Me voilà devant une page blanche, un écran blanc à vrai dire. Les touches du clavier affichent chaque lettre d’un nouveau scénario dans ma vie de blogueur. J’en ai mis du texte sur la Toile, ces dernières années. Je ne volerai pas en solo cette fois-ci. Comment tenir un blog sur un site comme celui-ci ? Ma vie professionnelle a commencé comme journaliste en 1996. Je me suis ensuite tourné vers autre chose. Mon style a beaucoup évolué et la maîtrise est différente. La dimension personnelle et le vécu sont devenus des atouts. Des idées plein la tête, je me suis penché sur tout ce que je pouvais écrire mais j’ai été stoppé dans mon élan ! Par qui ? Par quoi ?

Tout simplement par le qu’en-dira-t-on. Le sous-entendu qu’il faut saisir est que le Mauricien qui est en moi est toujours très présent. Je suis un expatrié profondément attaché à ma terre. La distance exacerbe les sentiments et le rattachement. Comme pour tout bon Mauricien, aucun étranger n’a le droit de dire du mal de mon pays ni de mon peuple. Ceci dit, j’ai deux expériences de vie. Une en Europe, et une à Maurice. Ces deux expériences sont radicalement différentes et composées de deux cultures diamétralement opposées. Cette question de culture est quelque chose de difficile à gérer quand on commence à s’exprimer publiquement, chose que je fais en ce moment même.

Consommateur et acteur de médias en ligne, je suis au fait du profond changement qu’a apporté Internet dans la vie des médias. La « communauté » est devenue un élément déterminant dans la popularité des sites. Cette « communauté » est basée sur le partage et la critique, constructive dans l’absolu, négative et gratuite dans beaucoup de cas. Elle a même droit de vie ou de mort. On peut donc aimer comme haïr la « communauté ». J’ai lu un bon nombre de commentaires de Mauriciens face aux paroles d’expatriés. Le thème général est : « Cette personne a quitté le pays depuis trop longtemps et est déconnectée de la réalité du pays, elle ne comprend plus comment fonctionne la société et a une vision d’étranger. » Et c’est là la source de mon inquiétude.

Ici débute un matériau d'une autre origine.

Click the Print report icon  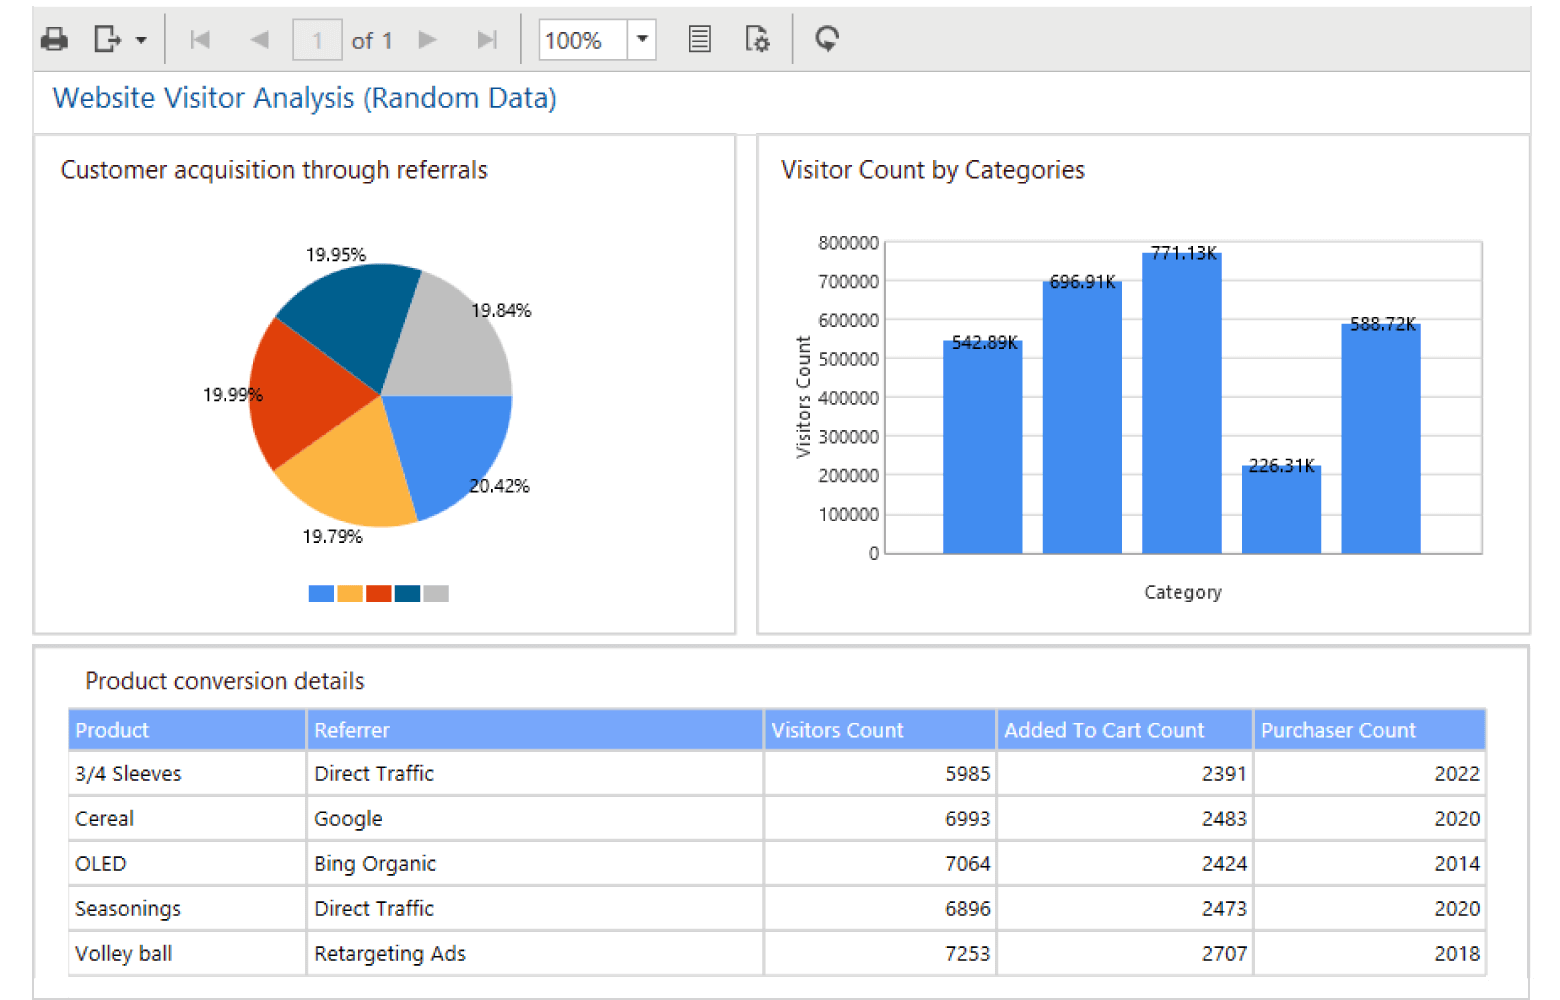54,40
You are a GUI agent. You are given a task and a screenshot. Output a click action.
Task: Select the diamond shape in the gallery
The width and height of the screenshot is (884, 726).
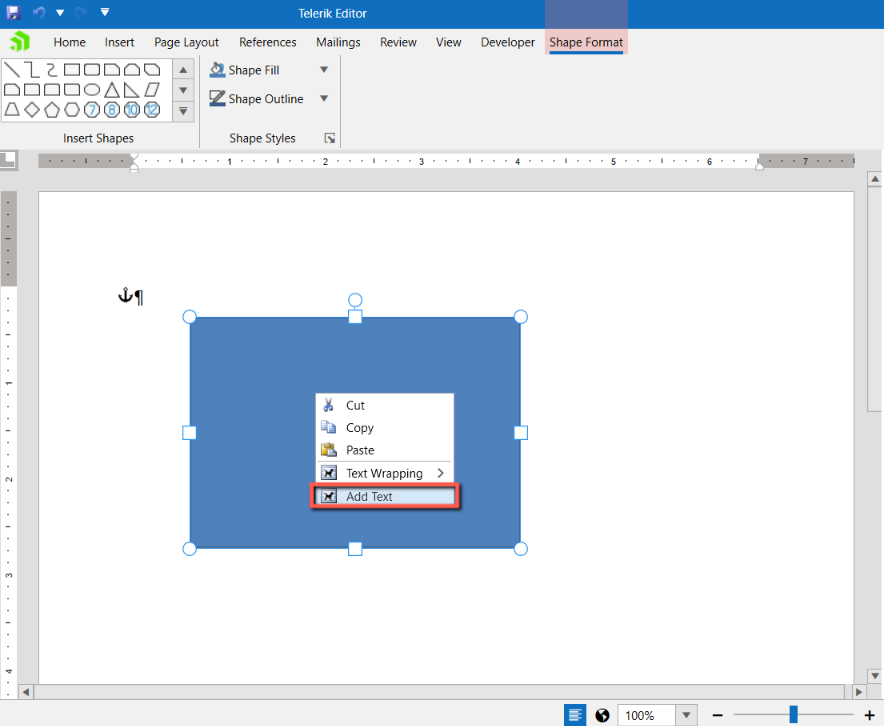[x=32, y=110]
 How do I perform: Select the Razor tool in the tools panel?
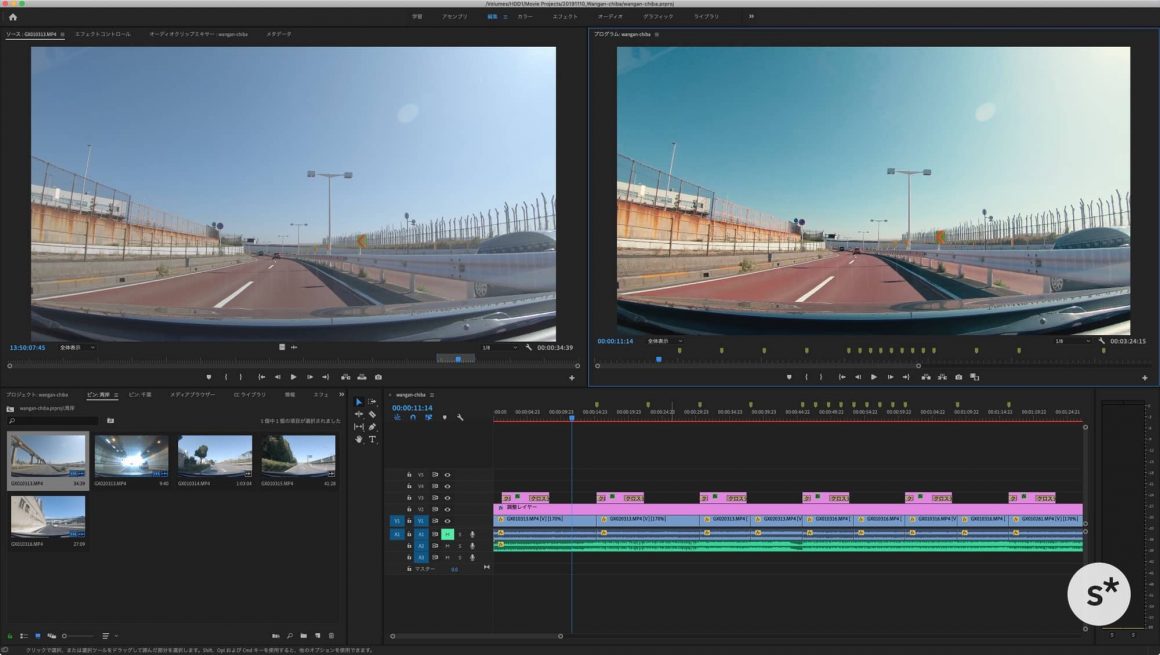372,414
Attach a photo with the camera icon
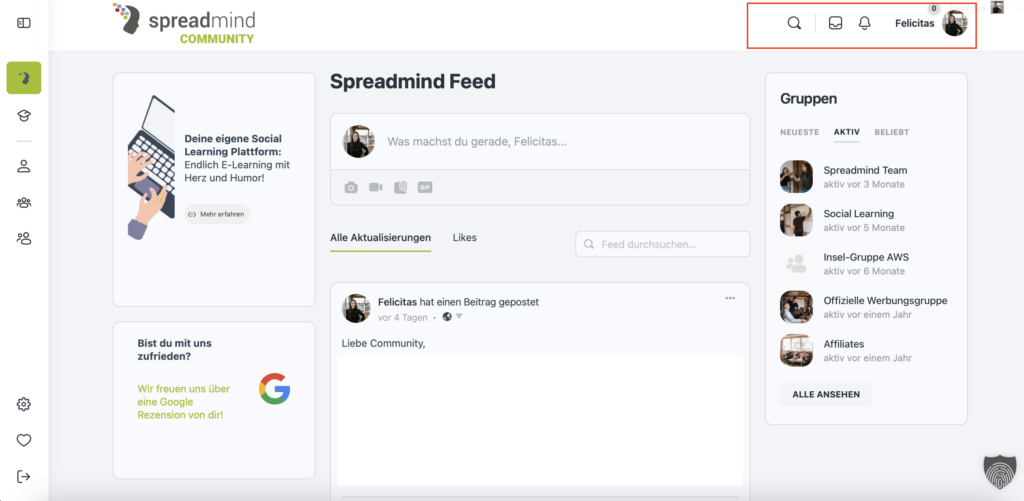Image resolution: width=1024 pixels, height=501 pixels. pos(351,187)
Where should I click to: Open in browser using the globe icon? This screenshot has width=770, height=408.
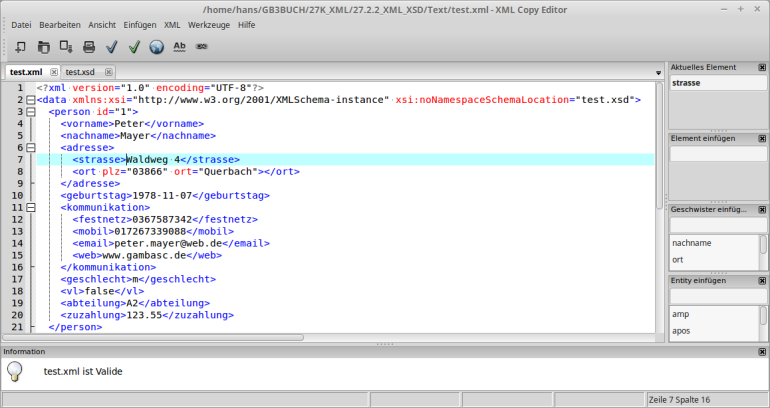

J’ai déjà fait face à beaucoup de critiques sur la Toile, des attaques gratuites, des insultes, des mails me promettant maintes douleurs physiques même. Il faut faire preuve d’ouverture d’esprit et de « positivité » pour désamorcer les conflits qui peuvent prendre une ampleur incontrôlable en ligne. Ma première crainte s’est manifestée en ces termes : quelle sera la réaction des personnes quand je dirai quelque chose de négatif sur mon pays ? Je défends ma chapelle, l’île Maurice, mais je suis aussi conscient de ses problèmes, de ses lacunes, de ses difficultés et de la particularité de sa manière de penser. Dire quelque chose de négatif en tant qu’expatrié me met dans la position de « l’étranger » à qui j’interdis de dire du mal de mon pays.

Serai-je donc lynché sur la place publique du Web et des réseaux sociaux pour avoir osé dire certaines choses que je vois différemment après avoir vécu d’autres expériences ailleurs ? Soit. Ce sera le fardeau à porter dans ce nouveau rôle. Cela me renvoie à mes années de collège quand j’étudiais L’étranger d’Albert Camus pour le HSC. L’ironie du sort dans toute sa splendeur.

Bienvenue dans notre nouvelle aventure.

 

Sachin Brojmohun

 

 

Professionnel du Web, je suis aussi blogueur et passionné de musique. Les cheminements de la vie m’ont amené à vivre en Europe mais je conserve un lien fort avec ma terre natale, l’île Maurice. Ce que vous lirez de moi sur ce blog sont des réflexions sur le fait d’être Mauricien ailleurs qu’à Maurice.